Seeing It Before It Happens: In-Generation NSFW Detection for Diffusion-Based Text-to-Image Models
Fan Yang 1, Yihao Huang 1,2, Jiayi Zhu 3, Ling Shi 4,3, Geguang Pu 3, Jin Song Dong 2, Kailong Wang 1
1 Huazhong University of Science and Technology
2 National University of Singapore
Published on arXiv
2508.03006
Output Integrity Attack
OWASP ML Top 10 — ML09
Key Finding
IGD achieves 92.45% average NSFW detection accuracy across 7 categories on both naive and adversarially crafted prompts, outperforming 7 baseline methods including prompt filters and image-level moderators.
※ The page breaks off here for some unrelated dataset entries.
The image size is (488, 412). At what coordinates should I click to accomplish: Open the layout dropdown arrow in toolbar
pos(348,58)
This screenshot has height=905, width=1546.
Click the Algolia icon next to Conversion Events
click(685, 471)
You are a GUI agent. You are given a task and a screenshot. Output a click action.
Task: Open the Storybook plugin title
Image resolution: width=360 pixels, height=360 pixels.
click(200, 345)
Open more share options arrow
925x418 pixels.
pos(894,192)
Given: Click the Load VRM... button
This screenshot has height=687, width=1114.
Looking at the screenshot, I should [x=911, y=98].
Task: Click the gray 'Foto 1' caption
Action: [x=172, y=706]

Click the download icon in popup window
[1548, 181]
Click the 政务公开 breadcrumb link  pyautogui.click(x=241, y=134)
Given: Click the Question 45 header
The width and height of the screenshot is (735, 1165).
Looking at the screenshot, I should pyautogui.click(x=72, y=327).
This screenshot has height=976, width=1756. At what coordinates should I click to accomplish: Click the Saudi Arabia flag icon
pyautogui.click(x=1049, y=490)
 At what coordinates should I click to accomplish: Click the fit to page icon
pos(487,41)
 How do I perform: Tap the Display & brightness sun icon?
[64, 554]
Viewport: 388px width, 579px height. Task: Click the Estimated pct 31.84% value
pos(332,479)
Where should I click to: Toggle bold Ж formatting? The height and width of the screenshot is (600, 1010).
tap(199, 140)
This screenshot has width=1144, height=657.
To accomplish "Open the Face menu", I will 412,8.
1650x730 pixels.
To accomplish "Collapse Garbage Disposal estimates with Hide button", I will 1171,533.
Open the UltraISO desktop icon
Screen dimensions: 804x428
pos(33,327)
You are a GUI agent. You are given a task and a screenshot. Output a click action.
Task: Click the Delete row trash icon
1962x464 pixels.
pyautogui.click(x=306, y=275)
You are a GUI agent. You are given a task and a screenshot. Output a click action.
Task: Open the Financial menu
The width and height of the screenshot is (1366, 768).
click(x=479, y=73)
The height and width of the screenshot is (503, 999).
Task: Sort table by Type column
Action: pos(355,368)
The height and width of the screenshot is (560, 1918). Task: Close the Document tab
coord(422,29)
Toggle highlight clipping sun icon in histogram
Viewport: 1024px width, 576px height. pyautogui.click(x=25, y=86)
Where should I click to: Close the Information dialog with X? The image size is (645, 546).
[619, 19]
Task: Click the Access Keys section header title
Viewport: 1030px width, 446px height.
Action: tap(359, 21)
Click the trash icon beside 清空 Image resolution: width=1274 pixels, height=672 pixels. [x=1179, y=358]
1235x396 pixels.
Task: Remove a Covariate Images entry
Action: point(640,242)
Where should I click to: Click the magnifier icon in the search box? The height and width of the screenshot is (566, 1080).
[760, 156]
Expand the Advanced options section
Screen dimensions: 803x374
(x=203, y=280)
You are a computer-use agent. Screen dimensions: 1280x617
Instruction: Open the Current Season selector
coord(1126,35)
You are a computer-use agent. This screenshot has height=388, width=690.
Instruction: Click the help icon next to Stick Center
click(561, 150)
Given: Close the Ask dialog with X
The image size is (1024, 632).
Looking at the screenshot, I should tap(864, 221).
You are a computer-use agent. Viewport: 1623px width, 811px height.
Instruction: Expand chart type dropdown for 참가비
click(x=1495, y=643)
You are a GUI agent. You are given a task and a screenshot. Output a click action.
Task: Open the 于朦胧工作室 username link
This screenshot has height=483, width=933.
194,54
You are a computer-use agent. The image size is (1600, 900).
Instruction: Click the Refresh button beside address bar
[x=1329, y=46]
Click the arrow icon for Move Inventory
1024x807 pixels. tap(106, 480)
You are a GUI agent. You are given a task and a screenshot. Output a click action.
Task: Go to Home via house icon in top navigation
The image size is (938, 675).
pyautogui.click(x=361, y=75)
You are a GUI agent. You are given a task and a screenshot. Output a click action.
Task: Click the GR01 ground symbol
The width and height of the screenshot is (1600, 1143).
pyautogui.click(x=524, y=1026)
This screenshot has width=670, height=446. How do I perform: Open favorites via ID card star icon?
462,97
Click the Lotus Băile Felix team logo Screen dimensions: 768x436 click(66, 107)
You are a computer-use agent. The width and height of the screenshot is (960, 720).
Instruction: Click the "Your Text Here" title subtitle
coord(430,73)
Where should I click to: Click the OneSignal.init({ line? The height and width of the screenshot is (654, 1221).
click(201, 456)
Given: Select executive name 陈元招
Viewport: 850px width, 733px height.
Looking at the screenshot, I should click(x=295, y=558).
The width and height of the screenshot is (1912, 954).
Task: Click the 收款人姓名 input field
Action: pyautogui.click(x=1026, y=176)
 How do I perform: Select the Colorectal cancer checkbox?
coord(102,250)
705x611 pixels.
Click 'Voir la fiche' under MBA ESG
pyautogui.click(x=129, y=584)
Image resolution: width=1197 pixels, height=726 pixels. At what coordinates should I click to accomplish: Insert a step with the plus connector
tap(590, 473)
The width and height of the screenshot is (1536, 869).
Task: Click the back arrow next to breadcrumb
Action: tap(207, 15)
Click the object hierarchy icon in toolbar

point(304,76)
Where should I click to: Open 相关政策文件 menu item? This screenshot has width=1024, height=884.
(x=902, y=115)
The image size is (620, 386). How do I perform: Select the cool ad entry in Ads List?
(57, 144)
IGD (In-Generation Detection)
Novel technique introduced
Diffusion-based text-to-image (T2I) models enable high-quality image generation but also pose significant risks of misuse, particularly in producing not-safe-for-work (NSFW) content. While prior detection methods have focused on filtering prompts before generation or moderating images afterward, the in-generation phase of diffusion models remains largely unexplored for NSFW detection. In this paper, we introduce In-Generation Detection (IGD), a simple yet effective approach that leverages the predicted noise during the diffusion process as an internal signal to identify NSFW content. This approach is motivated by preliminary findings suggesting that the predicted noise may capture semantic cues that differentiate NSFW from benign prompts, even when the prompts are adversarially crafted. Experiments conducted on seven NSFW categories show that IGD achieves an average detection accuracy of 91.32% over naive and adversarial NSFW prompts, outperforming seven baseline methods.
Key Contributions
- Identifies predicted noise in diffusion denoising steps as a discriminative semantic signal that separates NSFW from SFW prompts, including adversarially obfuscated ones
- Proposes IGD (In-Generation Detection), a lightweight classifier trained on mid-generation noise features enabling early NSFW intervention before image synthesis completes
- Demonstrates IGD achieves 92.45% average detection accuracy across seven NSFW categories, outperforming seven baseline pre- and post-detection methods while remaining robust to adversarial prompts
🛡️ Threat Analysis
Proposes a novel in-generation AI-generated content detection method that identifies NSFW outputs from diffusion models before full synthesis completes, using predicted noise as an output-integrity signal — squarely within ML09's scope of AI-generated content detection and output integrity.